____ RECORDS SUPPLIED
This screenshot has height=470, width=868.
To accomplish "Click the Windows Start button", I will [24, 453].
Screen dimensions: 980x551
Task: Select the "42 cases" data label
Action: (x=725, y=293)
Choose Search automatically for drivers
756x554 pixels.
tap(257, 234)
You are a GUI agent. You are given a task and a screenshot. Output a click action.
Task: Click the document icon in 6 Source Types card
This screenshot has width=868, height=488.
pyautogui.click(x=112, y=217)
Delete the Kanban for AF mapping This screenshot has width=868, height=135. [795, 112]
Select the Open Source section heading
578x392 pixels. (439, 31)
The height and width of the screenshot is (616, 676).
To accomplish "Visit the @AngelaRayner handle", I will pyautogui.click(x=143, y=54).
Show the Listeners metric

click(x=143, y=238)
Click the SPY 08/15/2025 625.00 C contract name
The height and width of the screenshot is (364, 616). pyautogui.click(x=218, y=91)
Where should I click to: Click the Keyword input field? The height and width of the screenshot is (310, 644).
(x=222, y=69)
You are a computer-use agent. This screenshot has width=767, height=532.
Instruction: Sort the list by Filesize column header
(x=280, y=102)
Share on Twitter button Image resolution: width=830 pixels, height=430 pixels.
________
> WHAT THE EXERCISE ASKS: Retype the data exactly.

> WRITTEN ANSWER:
This screenshot has height=470, width=868.
To accomplish "Click the Windows Start button", I will [24, 453].
Screen dimensions: 980x551
Task: Select the "42 cases" data label
Action: (x=725, y=293)
Choose Search automatically for drivers
756x554 pixels.
tap(257, 234)
You are a GUI agent. You are given a task and a screenshot. Output a click action.
Task: Click the document icon in 6 Source Types card
This screenshot has width=868, height=488.
pyautogui.click(x=112, y=217)
Delete the Kanban for AF mapping This screenshot has width=868, height=135. [795, 112]
Select the Open Source section heading
578x392 pixels. (439, 31)
The height and width of the screenshot is (616, 676).
To accomplish "Visit the @AngelaRayner handle", I will pyautogui.click(x=143, y=54).
Show the Listeners metric

click(x=143, y=238)
Click the SPY 08/15/2025 625.00 C contract name
The height and width of the screenshot is (364, 616). pyautogui.click(x=218, y=91)
Where should I click to: Click the Keyword input field? The height and width of the screenshot is (310, 644).
(x=222, y=69)
You are a computer-use agent. This screenshot has width=767, height=532.
Instruction: Sort the list by Filesize column header
(x=280, y=102)
Share on Twitter button Image resolution: width=830 pixels, height=430 pixels.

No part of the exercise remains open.